Wow! this is a popular mountain! I climbed this in July of 94 as one of 3 summits required to graduate from the Mountaineers scramble course. The S. Spur route reminds me alot of the terrain on the Muir Snowfield. This is my only major volcano summit to date, since I have yet to acquire glacier travel training.
A wonderful climb, great for getting in shape.
Summited south spur route
First decent sized hill I climbed. Used rented ice axe, boots, and crampons. Wore a raincoat and levi's.
I took the family for a 4th of July camping trip to Cold Springs CG (love that road!!), where I met my partner Len on the 6th. We slept at Lunchcounter that night and summited next am around 8:30. Weather was perfect: cloudless and windless.
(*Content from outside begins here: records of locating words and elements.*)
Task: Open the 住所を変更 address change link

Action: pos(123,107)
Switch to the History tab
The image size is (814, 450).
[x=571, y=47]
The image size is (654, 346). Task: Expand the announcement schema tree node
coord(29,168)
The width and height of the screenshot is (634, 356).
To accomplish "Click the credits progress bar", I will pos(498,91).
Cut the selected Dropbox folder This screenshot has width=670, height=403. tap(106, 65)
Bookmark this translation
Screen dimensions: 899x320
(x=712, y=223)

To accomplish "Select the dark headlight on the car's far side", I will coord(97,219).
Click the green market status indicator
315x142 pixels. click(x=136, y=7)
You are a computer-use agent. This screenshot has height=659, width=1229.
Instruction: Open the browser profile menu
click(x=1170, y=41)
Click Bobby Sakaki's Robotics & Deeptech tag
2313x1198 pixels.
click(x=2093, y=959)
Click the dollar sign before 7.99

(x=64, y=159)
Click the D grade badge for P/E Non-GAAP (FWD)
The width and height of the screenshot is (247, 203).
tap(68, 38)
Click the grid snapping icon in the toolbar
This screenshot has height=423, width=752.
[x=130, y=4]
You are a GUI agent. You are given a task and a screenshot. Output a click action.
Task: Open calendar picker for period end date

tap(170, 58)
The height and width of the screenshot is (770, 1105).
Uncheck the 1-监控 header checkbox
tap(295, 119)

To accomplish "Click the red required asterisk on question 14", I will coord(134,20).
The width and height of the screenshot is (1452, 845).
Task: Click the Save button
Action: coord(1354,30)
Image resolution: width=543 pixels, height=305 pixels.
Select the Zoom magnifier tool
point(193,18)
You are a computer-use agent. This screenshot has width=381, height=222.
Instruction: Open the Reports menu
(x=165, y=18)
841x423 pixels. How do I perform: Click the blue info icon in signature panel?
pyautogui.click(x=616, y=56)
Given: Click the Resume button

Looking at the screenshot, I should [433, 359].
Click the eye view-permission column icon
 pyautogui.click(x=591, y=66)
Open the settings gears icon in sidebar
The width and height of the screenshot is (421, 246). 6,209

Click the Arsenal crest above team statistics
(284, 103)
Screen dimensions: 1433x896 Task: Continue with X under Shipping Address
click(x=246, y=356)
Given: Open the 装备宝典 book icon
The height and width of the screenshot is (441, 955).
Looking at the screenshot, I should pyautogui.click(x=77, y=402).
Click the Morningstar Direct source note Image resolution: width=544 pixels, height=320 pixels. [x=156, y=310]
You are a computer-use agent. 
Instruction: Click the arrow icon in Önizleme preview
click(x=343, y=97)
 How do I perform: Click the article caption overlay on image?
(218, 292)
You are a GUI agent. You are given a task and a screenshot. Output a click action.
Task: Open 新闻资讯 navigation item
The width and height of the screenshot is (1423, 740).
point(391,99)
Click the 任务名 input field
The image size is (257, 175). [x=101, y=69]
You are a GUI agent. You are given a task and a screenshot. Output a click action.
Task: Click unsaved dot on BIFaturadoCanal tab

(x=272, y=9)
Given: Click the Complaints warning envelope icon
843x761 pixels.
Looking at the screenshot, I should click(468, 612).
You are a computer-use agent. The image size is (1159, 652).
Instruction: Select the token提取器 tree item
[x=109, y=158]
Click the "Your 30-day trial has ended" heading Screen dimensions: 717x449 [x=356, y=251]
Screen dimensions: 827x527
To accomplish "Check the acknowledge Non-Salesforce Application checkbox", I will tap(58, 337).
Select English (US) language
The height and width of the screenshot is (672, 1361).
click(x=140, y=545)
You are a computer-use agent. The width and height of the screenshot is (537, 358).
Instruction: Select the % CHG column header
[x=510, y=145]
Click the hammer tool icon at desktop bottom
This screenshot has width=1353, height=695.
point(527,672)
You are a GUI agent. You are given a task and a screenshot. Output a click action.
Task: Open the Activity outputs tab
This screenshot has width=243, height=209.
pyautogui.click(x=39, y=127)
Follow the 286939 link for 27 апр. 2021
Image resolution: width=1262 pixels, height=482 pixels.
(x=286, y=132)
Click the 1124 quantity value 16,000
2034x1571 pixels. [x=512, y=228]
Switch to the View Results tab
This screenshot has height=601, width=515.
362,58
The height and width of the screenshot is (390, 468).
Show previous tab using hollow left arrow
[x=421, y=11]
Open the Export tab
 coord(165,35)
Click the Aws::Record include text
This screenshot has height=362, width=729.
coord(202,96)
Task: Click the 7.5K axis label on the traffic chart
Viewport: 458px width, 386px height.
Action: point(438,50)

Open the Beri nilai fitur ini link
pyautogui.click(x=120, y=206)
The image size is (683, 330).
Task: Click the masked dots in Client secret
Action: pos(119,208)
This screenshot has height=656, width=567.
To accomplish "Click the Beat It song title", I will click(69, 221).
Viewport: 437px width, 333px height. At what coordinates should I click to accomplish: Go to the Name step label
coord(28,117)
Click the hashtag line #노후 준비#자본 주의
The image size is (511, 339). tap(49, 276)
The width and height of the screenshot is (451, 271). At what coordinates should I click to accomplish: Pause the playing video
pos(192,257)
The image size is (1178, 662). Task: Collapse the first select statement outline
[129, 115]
Snow was icy on the way up, and wild for glissading coming down. I counted 79 specks (climbers) from the lunchcounter on the south slope up to Piker's above. This was 9:30am . Later, about noon, we witnessed a dramatic chopper rescue at c.7800ft. when an unfortunate climber tried glissading down an icy chute instead of descending the standard rock ridge. He slid out of control into some rocks at the runout. Near where he fell, there was one sketchy section coming off the ridge where meltwater had caused a moat to form. Pics aren't great, but I posted them anyway.
Long (for us) day hike. Crampons/ice ax very strongly recommended. Snow/ice melted away in places revealing holes with rushing streams underneath - falling in would be bad. Next time will do this earlier in the season. Good - clear and pretty much windless - weather all the way up.
Nice walk up a huge pile of rubble.Fun slide down.
Made the solo trip during the week to avoid any potential crowds. Left the Lunch Counter at 6am and summitted at 8:30am. Sunny with mild winds up high. Great views of Rainier, St. Helens, Hood and Jefferson. No objective hazards on the South Spur route.
Did the South Spur route over the course of two days. Parked at Cold Springs, then climbed to about halfway up the ridge, between the Lunch Counter and Piker's Peak (false summit). Bivied overnight at this position, then awoke early the next morning for the rest of the climb. Summited around 9:30 AM, then headed back to Cold Springs. Lot of climbers on the mountain that weekend; looked like most of them made the summit as well. Weather was fantastic! Just as the route description states, the glissade between Piker's and the Lunch Counter is AWESOME!!!